One of those women is named Betsy Cohen. Betsy’s own hero’s journey is fascinating! She went from social worker to Brooklyn’s first famous hipster psychic (yep, you read that right). She has learned to embrace her intuitive power and she lives from that place everyday. When I met her last year, I had no idea that she would become one of my closest friends and an integral part of my own journey. She listened intently as we sat on my living room floor and I shared the story about my separation from my friends. She witnessed me as I cried for my younger self (I had never let myself do that before). She was an essential part of my healing, helping me to open up and trust myself. Betsy propelled me toward embracing my sensitivity and my own intuition as Superpowers.

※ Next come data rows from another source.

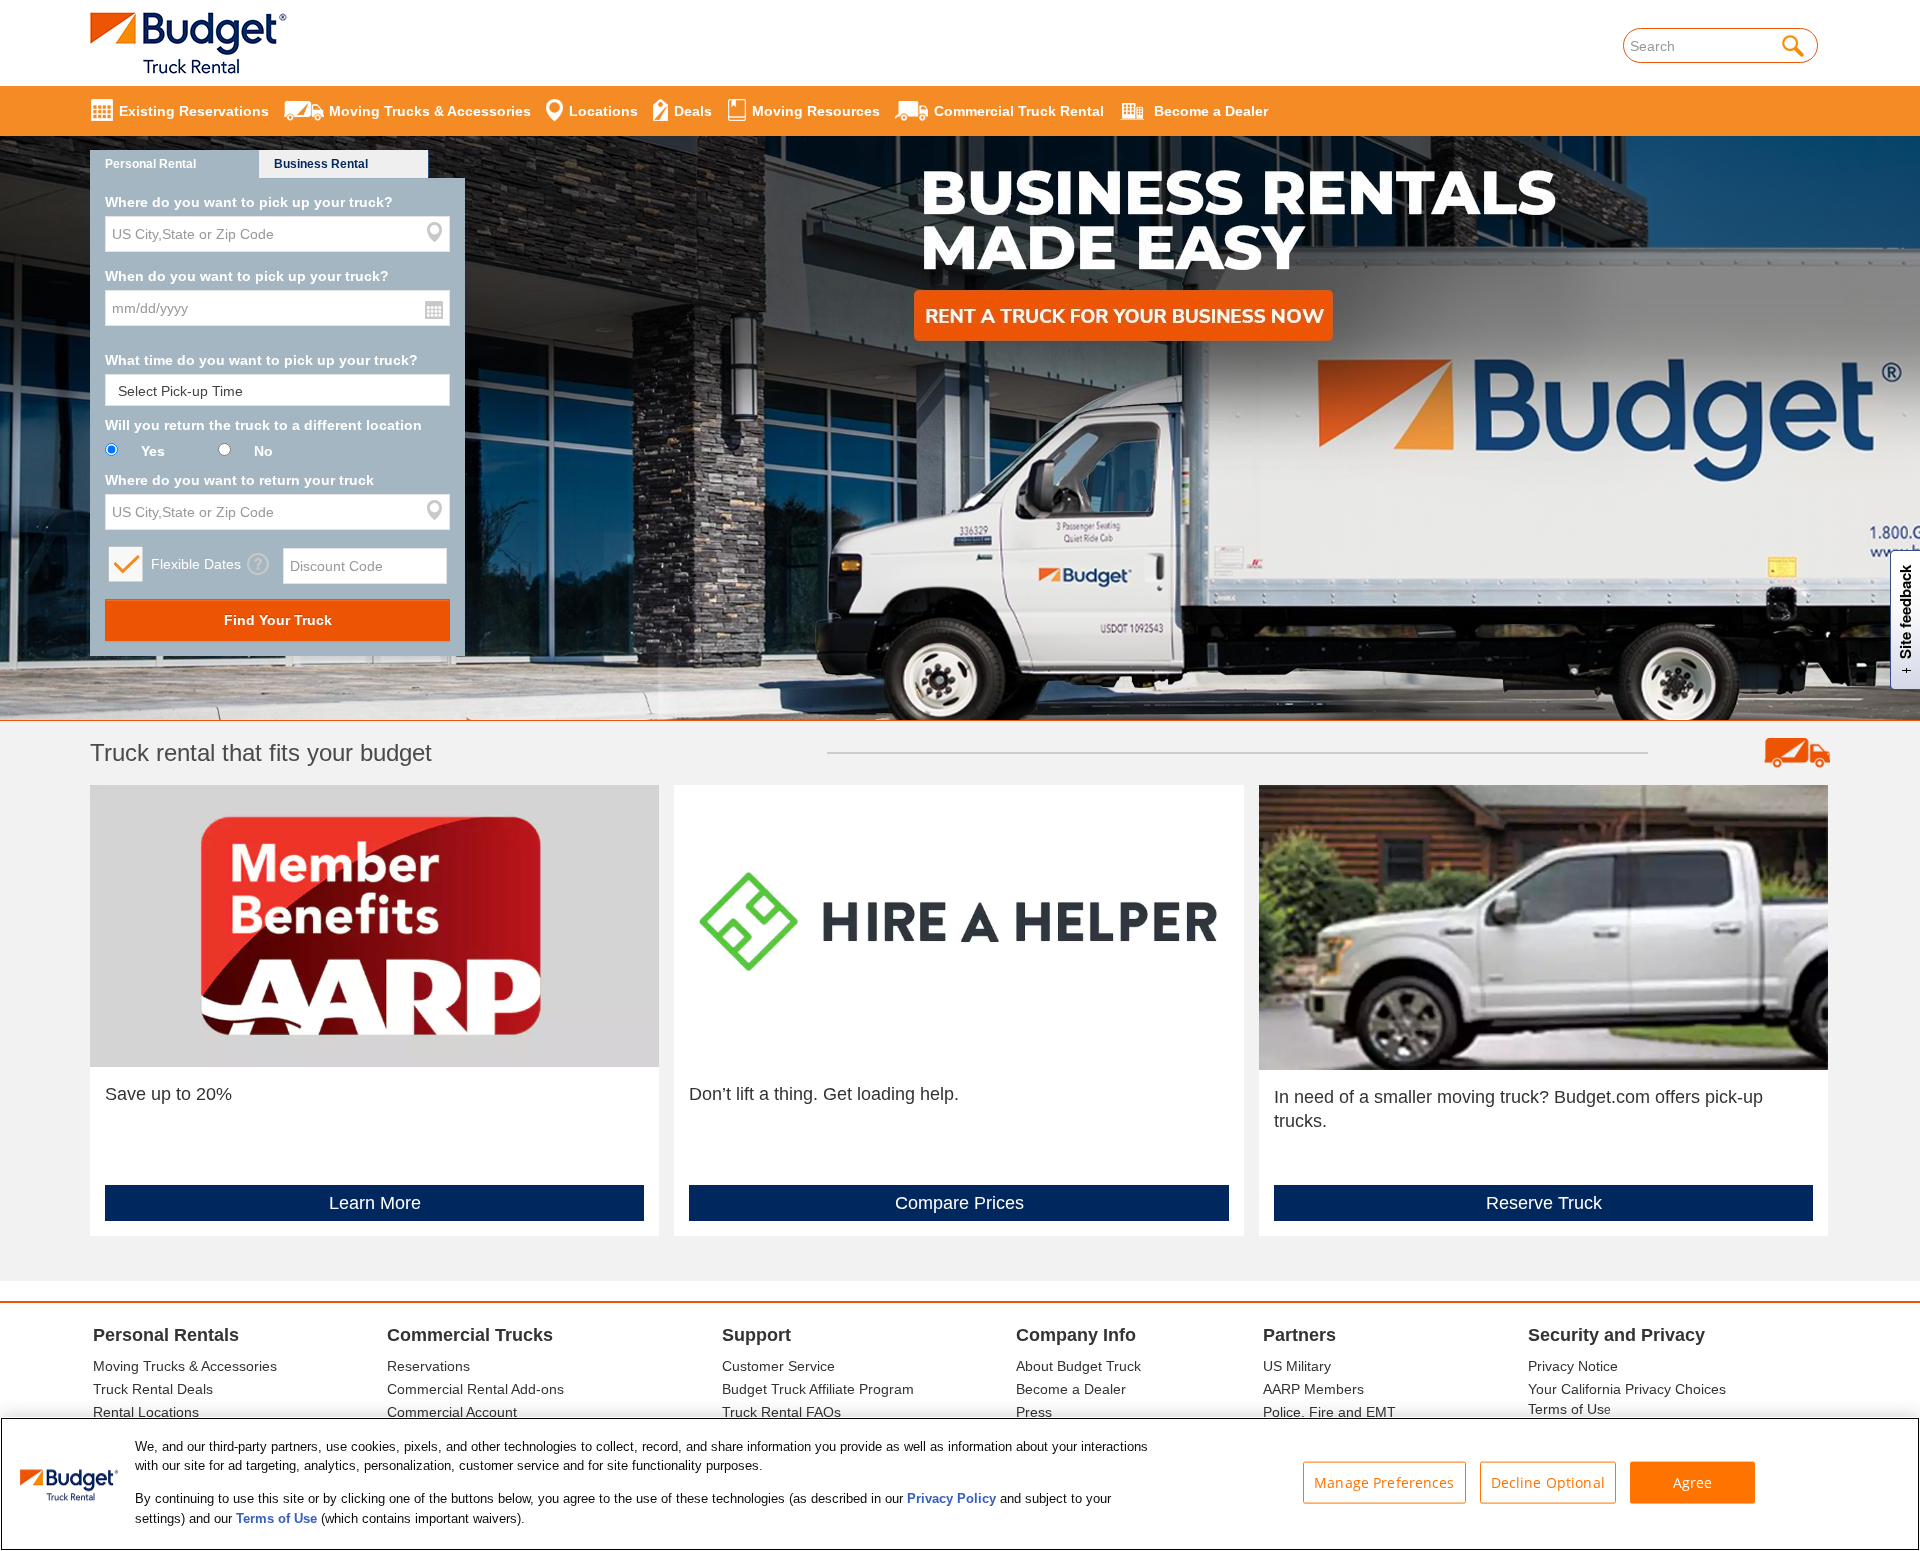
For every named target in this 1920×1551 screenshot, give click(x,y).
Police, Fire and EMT (1329, 1412)
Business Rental (321, 164)
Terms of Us (1566, 1409)
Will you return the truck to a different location (263, 425)
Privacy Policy (951, 1498)
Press (1034, 1412)
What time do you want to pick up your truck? (261, 360)
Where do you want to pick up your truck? (249, 202)
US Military (1297, 1366)
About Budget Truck (1078, 1366)
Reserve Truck (1544, 1203)
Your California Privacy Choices (1627, 1389)
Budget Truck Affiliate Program (818, 1389)
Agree (1693, 1482)
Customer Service (778, 1366)
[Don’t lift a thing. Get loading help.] (958, 925)
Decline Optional (1548, 1482)
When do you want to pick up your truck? (247, 276)
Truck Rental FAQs (781, 1412)
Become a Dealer (1071, 1389)
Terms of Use (276, 1517)
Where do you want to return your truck (239, 480)
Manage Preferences (1384, 1482)
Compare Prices (959, 1203)
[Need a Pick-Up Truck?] (1543, 926)
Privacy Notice (1573, 1366)
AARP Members (1313, 1389)
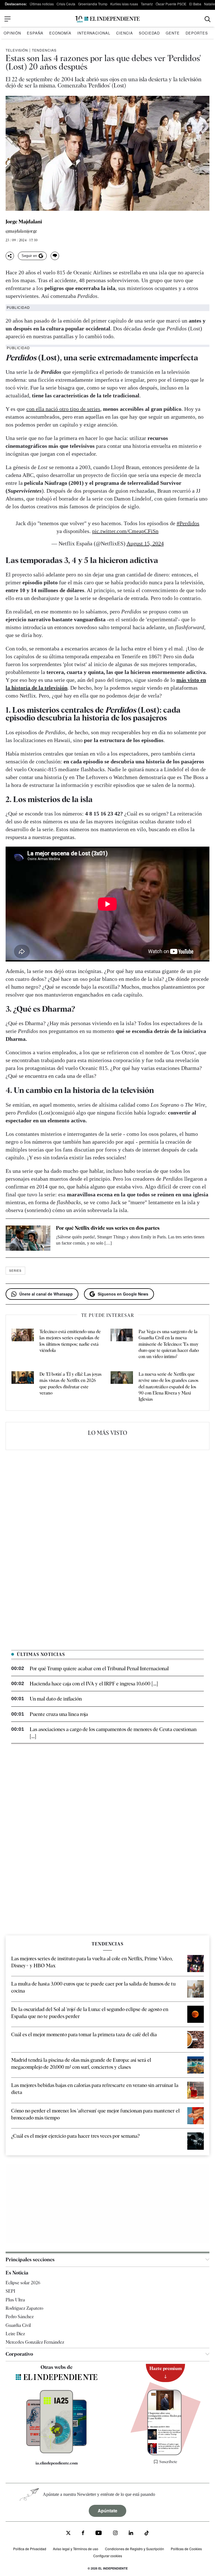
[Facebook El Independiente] (83, 2533)
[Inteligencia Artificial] (56, 2452)
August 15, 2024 (145, 543)
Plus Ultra (15, 2299)
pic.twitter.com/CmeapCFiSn (125, 531)
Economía (60, 33)
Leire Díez (15, 2333)
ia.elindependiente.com (57, 2463)
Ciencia (124, 33)
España (35, 33)
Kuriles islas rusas (124, 3)
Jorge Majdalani (24, 221)
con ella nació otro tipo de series (63, 409)
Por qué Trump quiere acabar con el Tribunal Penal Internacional (99, 1668)
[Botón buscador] (208, 19)
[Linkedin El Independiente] (131, 2533)
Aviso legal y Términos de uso (75, 2548)
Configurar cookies (107, 2555)
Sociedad (149, 33)
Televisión (17, 50)
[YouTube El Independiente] (98, 2533)
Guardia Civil (18, 2325)
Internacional (93, 33)
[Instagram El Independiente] (115, 2533)
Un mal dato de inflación (56, 1699)
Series (15, 1271)
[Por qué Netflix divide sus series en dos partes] (28, 1238)
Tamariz (147, 3)
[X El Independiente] (68, 2533)
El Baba (195, 3)
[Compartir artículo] (10, 256)
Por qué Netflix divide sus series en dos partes (108, 1228)
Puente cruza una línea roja (59, 1714)
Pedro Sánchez (20, 2316)
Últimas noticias (42, 3)
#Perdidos (188, 523)
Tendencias (44, 50)
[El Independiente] (107, 19)
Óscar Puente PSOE (171, 3)
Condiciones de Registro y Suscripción (134, 2548)
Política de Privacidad (29, 2548)
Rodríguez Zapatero (24, 2308)
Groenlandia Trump (93, 3)
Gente (173, 33)
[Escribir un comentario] (55, 256)
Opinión (12, 33)
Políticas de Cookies (186, 2548)
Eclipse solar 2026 (23, 2282)
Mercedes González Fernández (35, 2342)
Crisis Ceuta (66, 3)
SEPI (10, 2291)
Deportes (197, 33)
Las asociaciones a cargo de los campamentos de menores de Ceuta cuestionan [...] (113, 1732)
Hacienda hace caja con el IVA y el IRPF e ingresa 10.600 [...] (94, 1684)
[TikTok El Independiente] (146, 2533)
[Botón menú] (7, 19)
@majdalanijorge (21, 231)
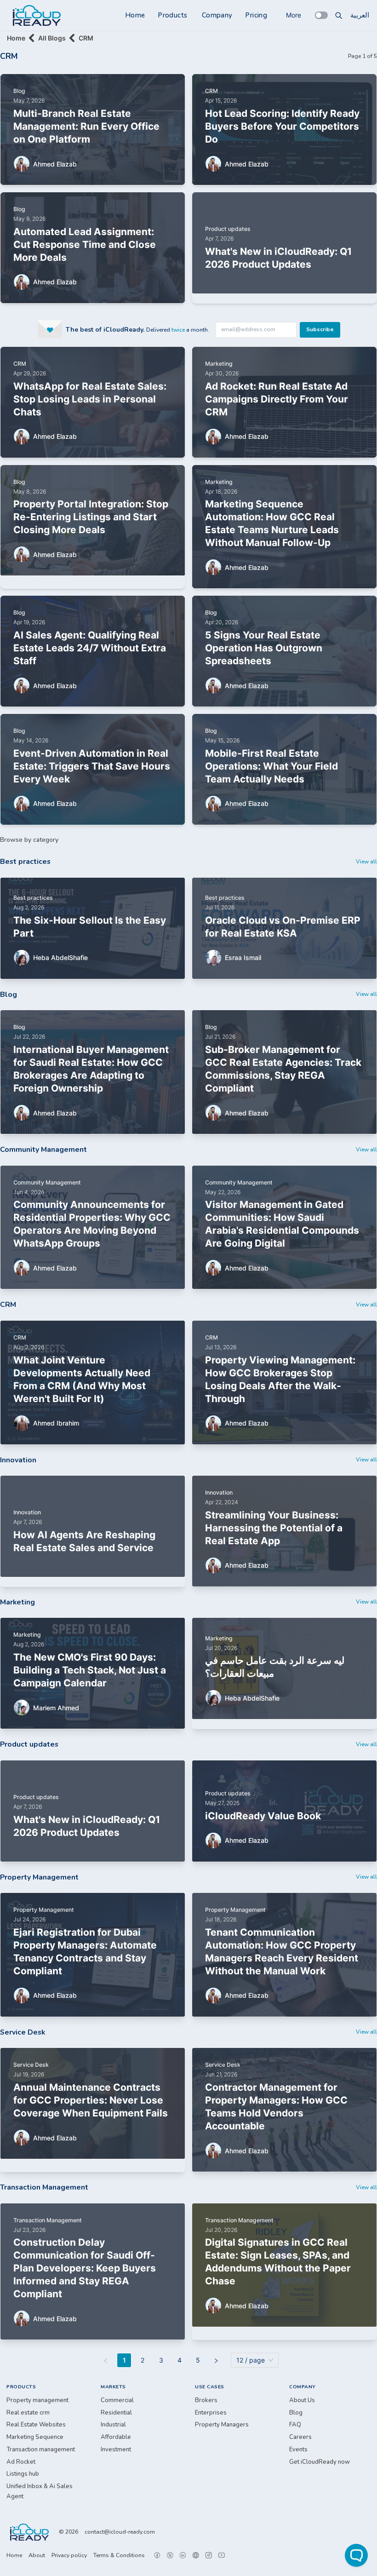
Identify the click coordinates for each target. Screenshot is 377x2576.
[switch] (321, 15)
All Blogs (52, 38)
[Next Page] (216, 2360)
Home (135, 15)
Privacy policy (69, 2555)
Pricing (256, 15)
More (293, 15)
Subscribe (320, 329)
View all (366, 861)
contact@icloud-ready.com (120, 2532)
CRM (86, 38)
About (37, 2555)
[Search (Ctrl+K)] (338, 15)
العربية (359, 15)
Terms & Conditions (119, 2555)
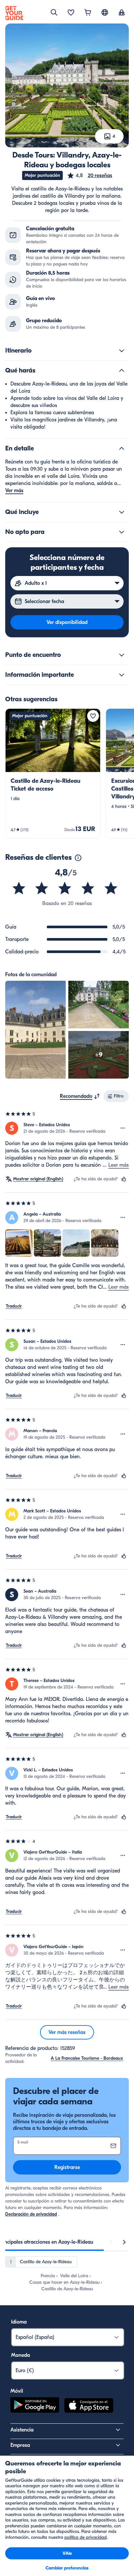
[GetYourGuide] (14, 13)
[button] (89, 175)
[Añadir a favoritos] (93, 716)
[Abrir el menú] (123, 1128)
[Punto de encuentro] (121, 655)
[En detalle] (121, 448)
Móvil (16, 2391)
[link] (52, 773)
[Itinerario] (121, 350)
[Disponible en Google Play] (34, 2406)
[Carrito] (88, 13)
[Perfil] (121, 13)
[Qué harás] (121, 370)
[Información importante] (121, 675)
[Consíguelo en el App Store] (88, 2406)
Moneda (20, 2355)
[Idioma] (105, 12)
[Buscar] (54, 12)
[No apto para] (121, 532)
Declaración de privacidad (31, 2214)
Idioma (19, 2322)
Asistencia (22, 2430)
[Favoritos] (71, 13)
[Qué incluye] (121, 512)
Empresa (20, 2445)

I’m gonna get feminist on you for a minute: I firmly believe that part of the reason why being sensitive and intuitive are not widely embraced is because they are thought of as feminine. These traits are mysterious and illogical and that frightens people. When Betsy told me she was a “psychic”, the word was jarring. Society associates this with something dark or impossible, and I am a product of society. If we go back far enough in history, we know that women have been persecuted for thousands of years for their emotional life, their intuition and their psychic minds (and some men, too!). The Ordinary World places emphasis and importance on logic and reason and linear thinking rather than circular concepts of time and place. We are taught to fear what we do not understand, thus, the emotional life of women is greatly feared. Women and men fear this in others as well as in themselves, which might be the greatest tragedy.
Despite all of the fear, many of us have a grandmother, an Aunt, a church Mother, someone we know who tells us she had a dream about us and we listen to her. Why? No matter how we deny it, all of us know we have a connection to something bigger that might not make sense, but it isn’t any less real.
All of us have this connection. Women and men. Our emotional and intuitive intelligences are just waiting for us to tap in. They are waiting for us to answer our call to adventure.